Author: P.K. Balasubramanyan

Bench: P.K. Balasubramanyan, C.N. Ramachandran Nair

JUDGMENT
 

  P.K. Balasubramanyan, J.   
 

1. At the instance of the Revenue and as directed by the Supreme Court the following question of law has been referred to us for our opinion :

"Whether, on the facts and in the circumstances of the case, the Tribunal was justified in law in holding that the penalty under Section 271(1)(a) of the Income-tax Act, 1961, was leviable only for the period of default beginning from October 1, 1984, and not from November 1, 1982 ?"

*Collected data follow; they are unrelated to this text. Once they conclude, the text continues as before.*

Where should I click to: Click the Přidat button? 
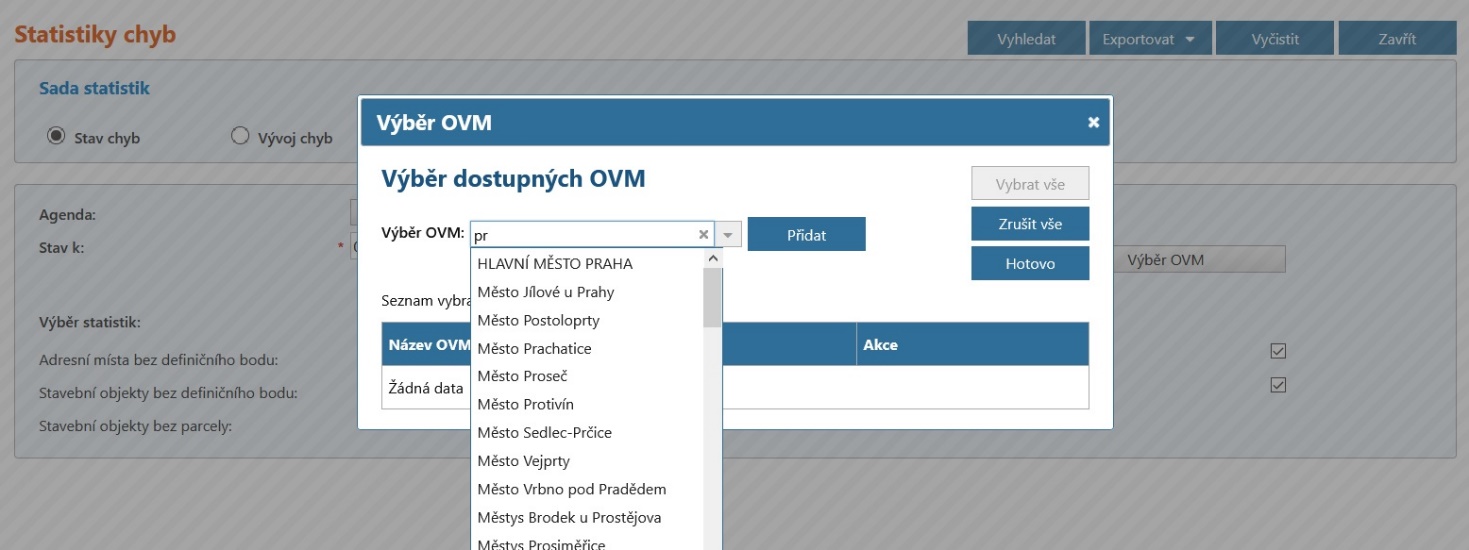806,235
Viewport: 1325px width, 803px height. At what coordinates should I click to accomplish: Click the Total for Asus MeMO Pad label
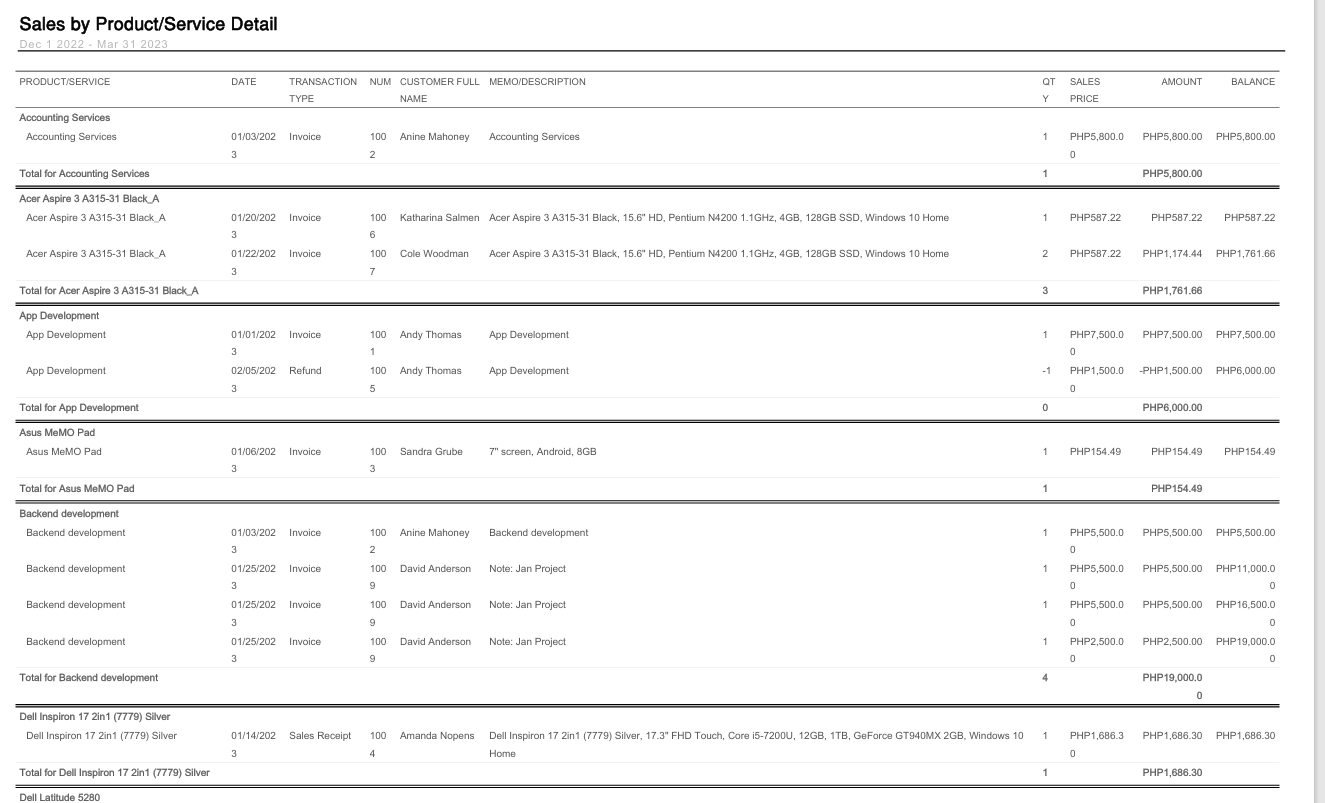coord(77,489)
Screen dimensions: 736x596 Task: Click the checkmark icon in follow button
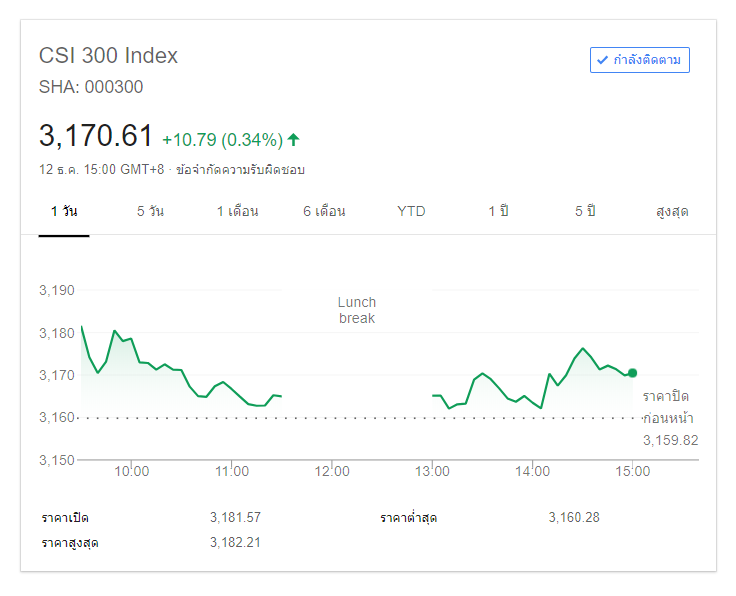[602, 60]
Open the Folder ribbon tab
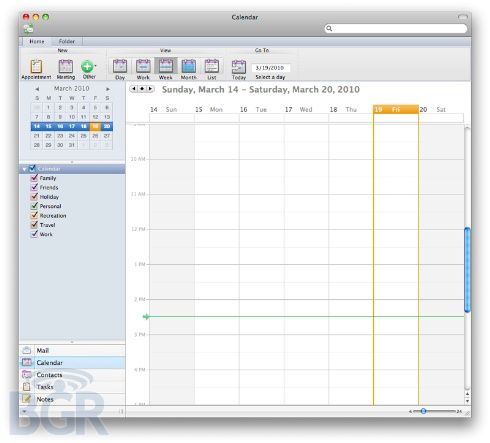Viewport: 490px width, 443px height. tap(67, 41)
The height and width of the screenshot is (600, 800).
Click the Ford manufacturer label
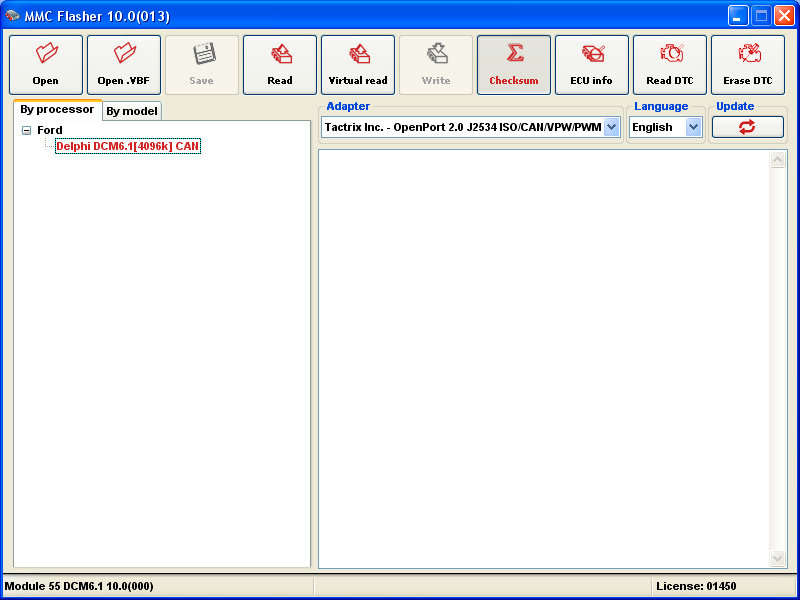(50, 130)
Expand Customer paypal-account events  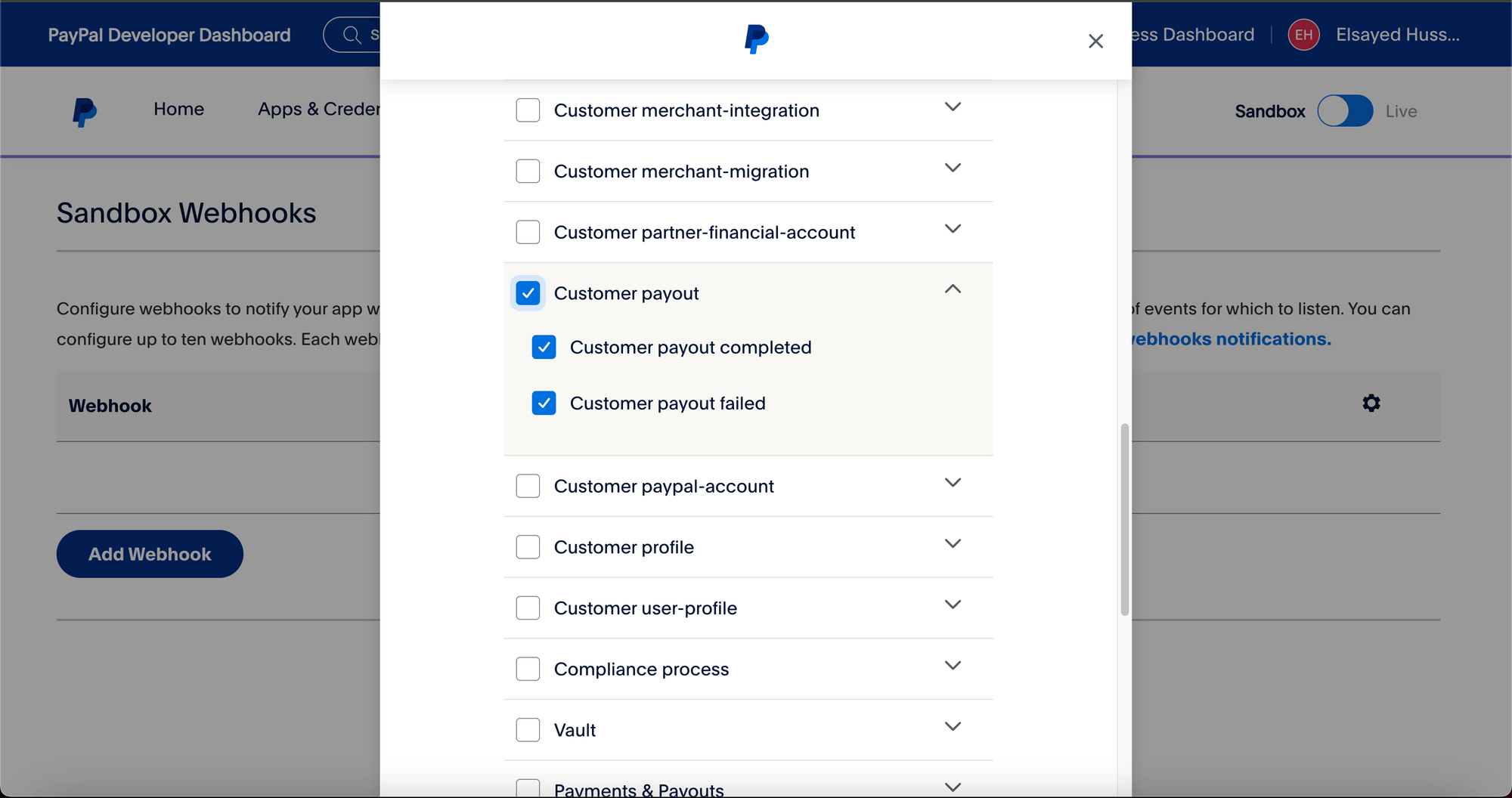point(953,483)
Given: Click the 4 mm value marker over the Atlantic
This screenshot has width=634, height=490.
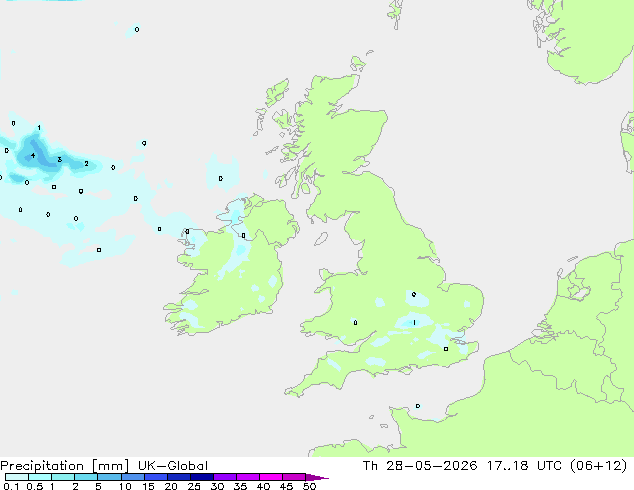Looking at the screenshot, I should pyautogui.click(x=33, y=156).
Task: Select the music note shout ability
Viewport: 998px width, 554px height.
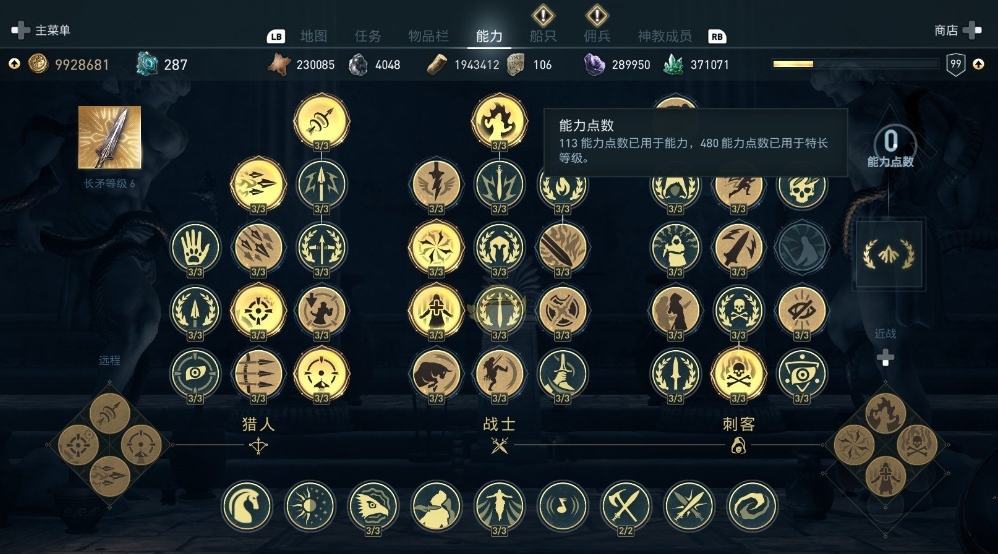Action: coord(562,506)
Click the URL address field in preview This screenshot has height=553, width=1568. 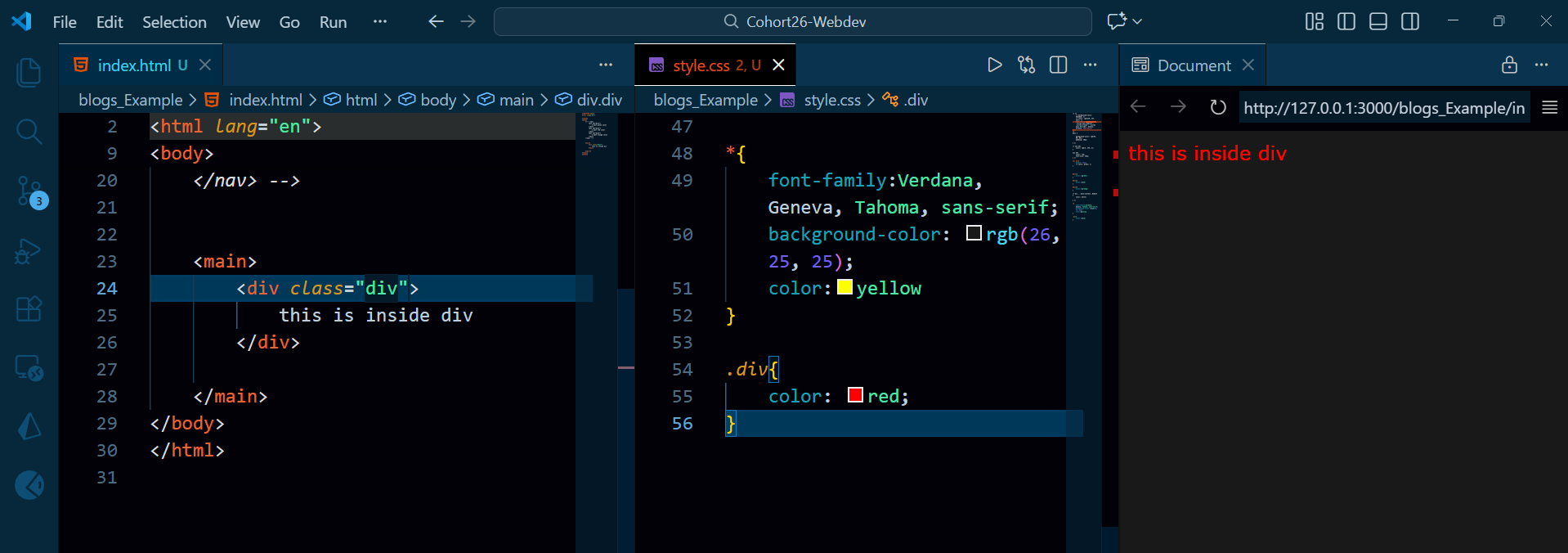click(1383, 108)
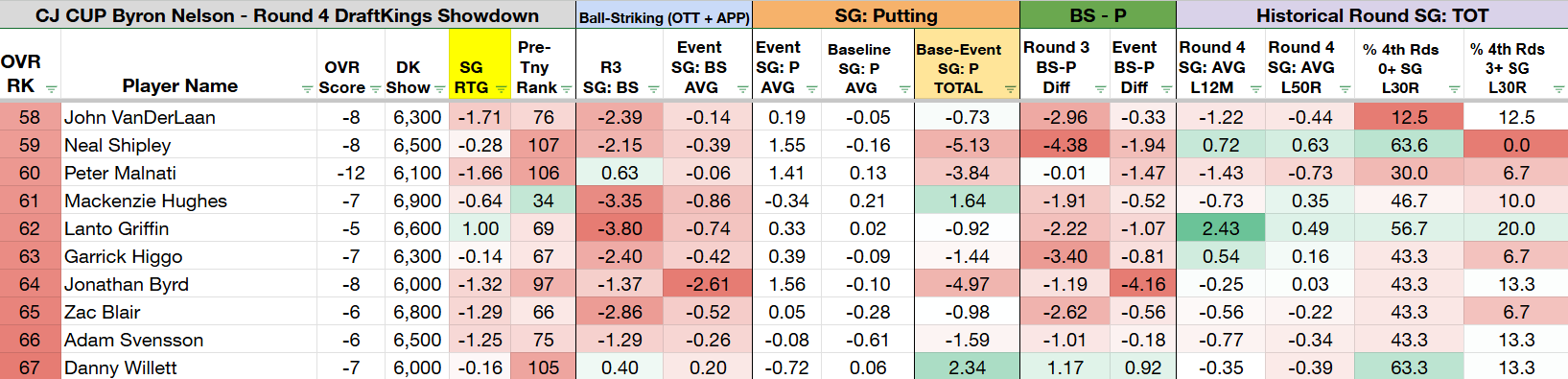Open Pre-Tny Rank filter icon
Viewport: 1568px width, 379px height.
[x=567, y=89]
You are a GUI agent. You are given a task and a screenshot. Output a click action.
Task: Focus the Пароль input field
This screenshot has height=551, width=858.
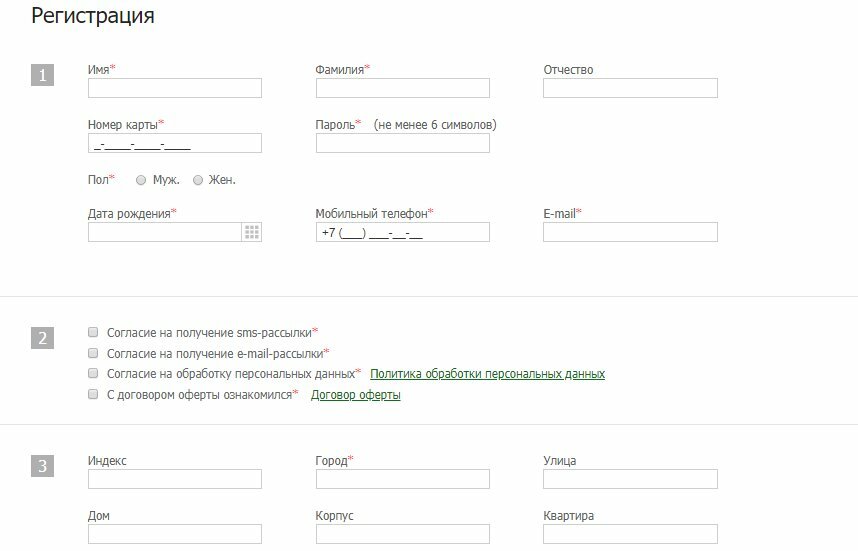click(402, 143)
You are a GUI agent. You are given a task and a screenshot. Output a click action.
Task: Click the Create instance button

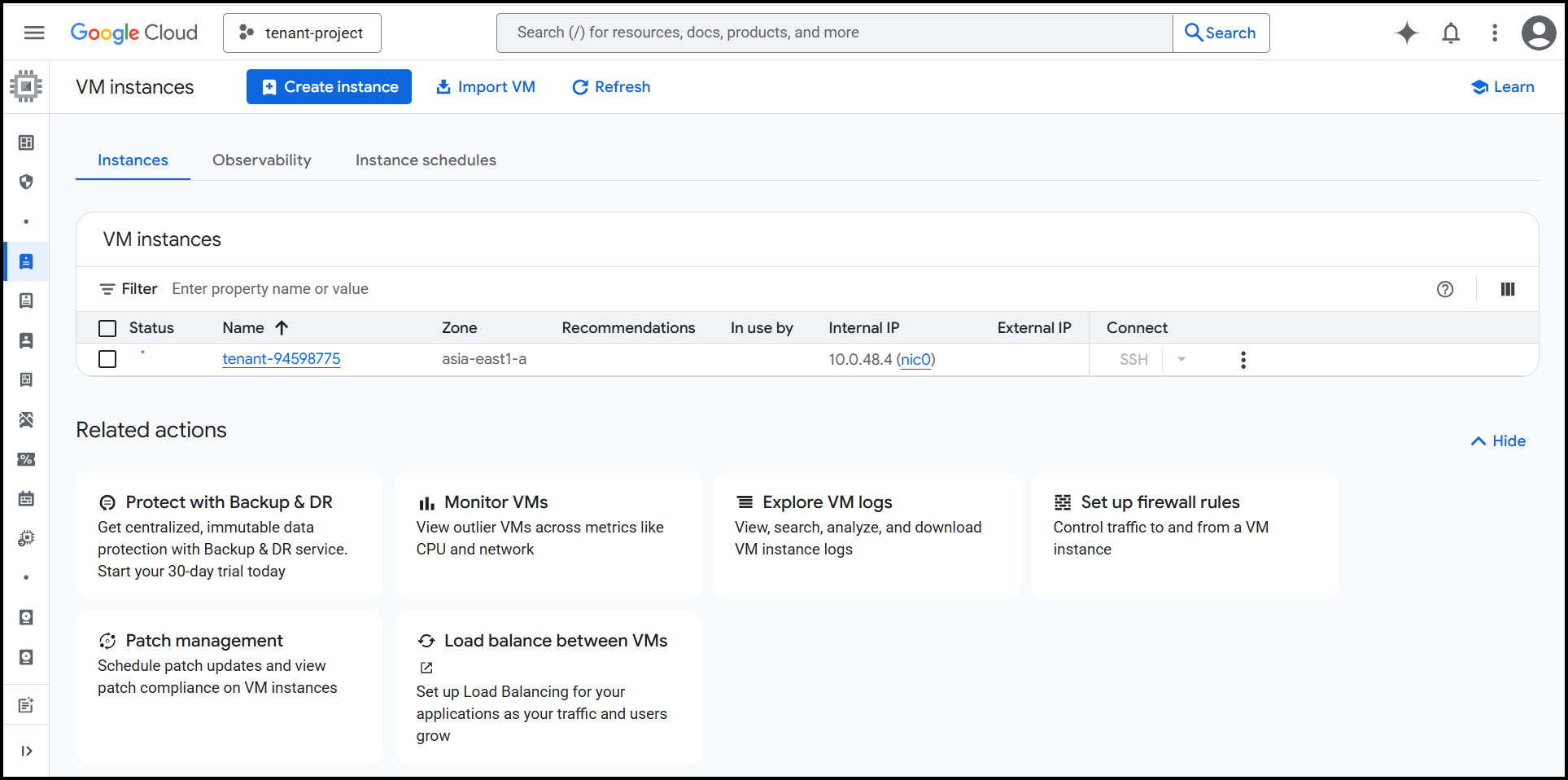pyautogui.click(x=329, y=87)
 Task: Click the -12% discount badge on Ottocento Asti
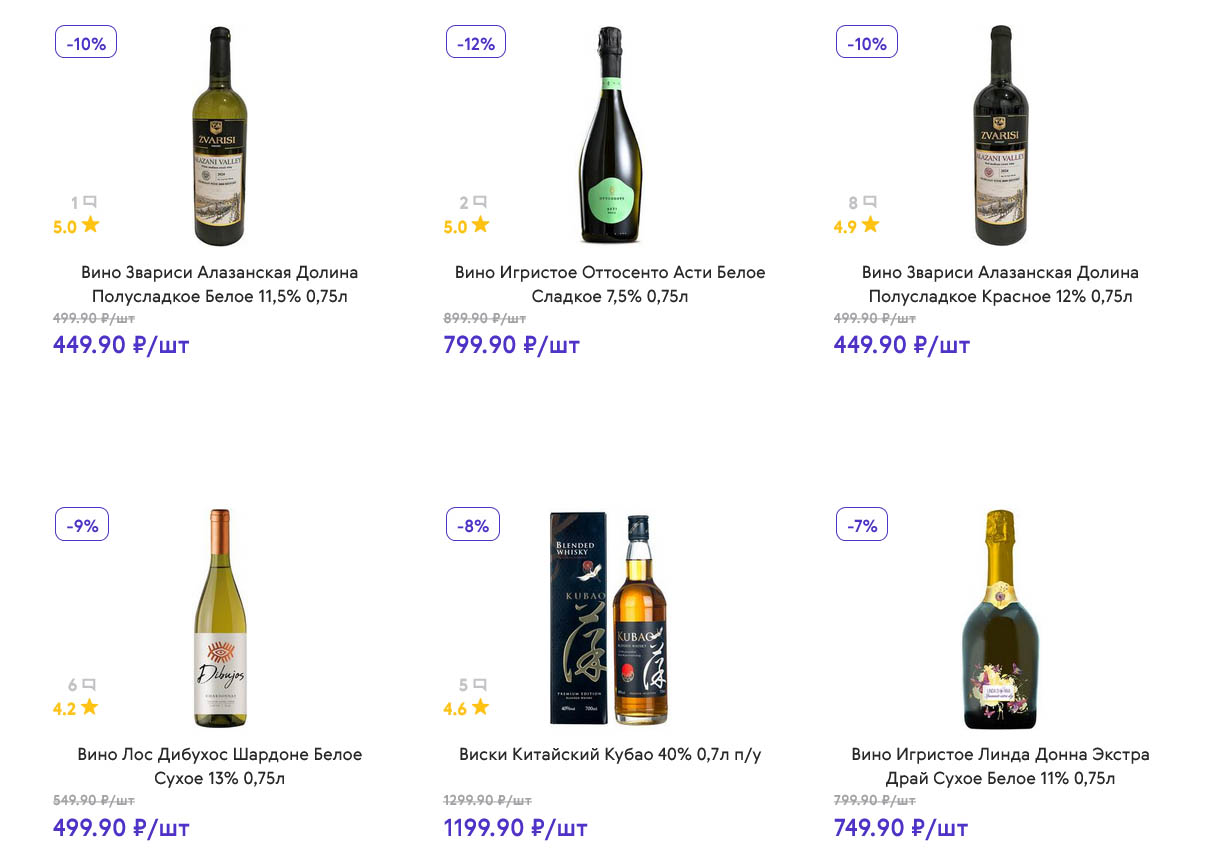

2. The concerned assessment year is 1982-83. In terms of Section 139(1) of the Income-tax Act, the assessee had to file its return of income on or before July 31, 1982. On July 30, 1982, the assessee filed an application in the prescribed manner, namely, in Form No. 6, for extension of the time for furnishing the return of income. The assessee sought extension of time till October 31, 1982. As reason for extension of time, the assessee set out that the finalisation of accounts of the assessee will take a few weeks more to be completed. The Income-tax Officer allowed that application and granted extension of time till October 31, 1982. On or before October 31, 1982, the assessee did not file its return, nor did it make an application in terms of the proviso to Section 139(2) of the Act read with Form No. 6 for further extension of time. But on December 14, 1982, the assessee made yet another application in Form No. 6 seeking time for filing the return till January 30, 1983. Presumably because the application was made after the expiry of the time he had earlier granted and it had not been filed before October 31, 1982, the extended date for filing the return, the Income-tax Officer did not pass any order on that application. The assessee did not file its return even by January 30, 1983, the date up to which it had sought extension of time. The Assessing Officer thereupon called upon the assessee to appear on September 4, 1984. On that day the assessee gave a letter stating that the Assessing Officer had required it to file its return of income and to produce its accounts on September 4, 1984, but since the transactions with the sister concerns are being reconciled it would take another fortnight to prepare the return of income. The letter made a request for allowing time till September 30, 1984, to file the return. As noted, this was not an application in Form No. 6 in terms of the proviso to Section 139(2) of the Income-tax Act. On this letter also, no further extension of time was granted by the Income-tax Officer. The assessee did not file the return even by September 30, 1984, the date mentioned by it in its letter dated September 4, 1984 (produced before us as annexure D by the assessee). The assessee ultimately filed its return of income on November 29, 1984, by showing a net loss. The Assessing Officer completed the assessment on October 28, 1985.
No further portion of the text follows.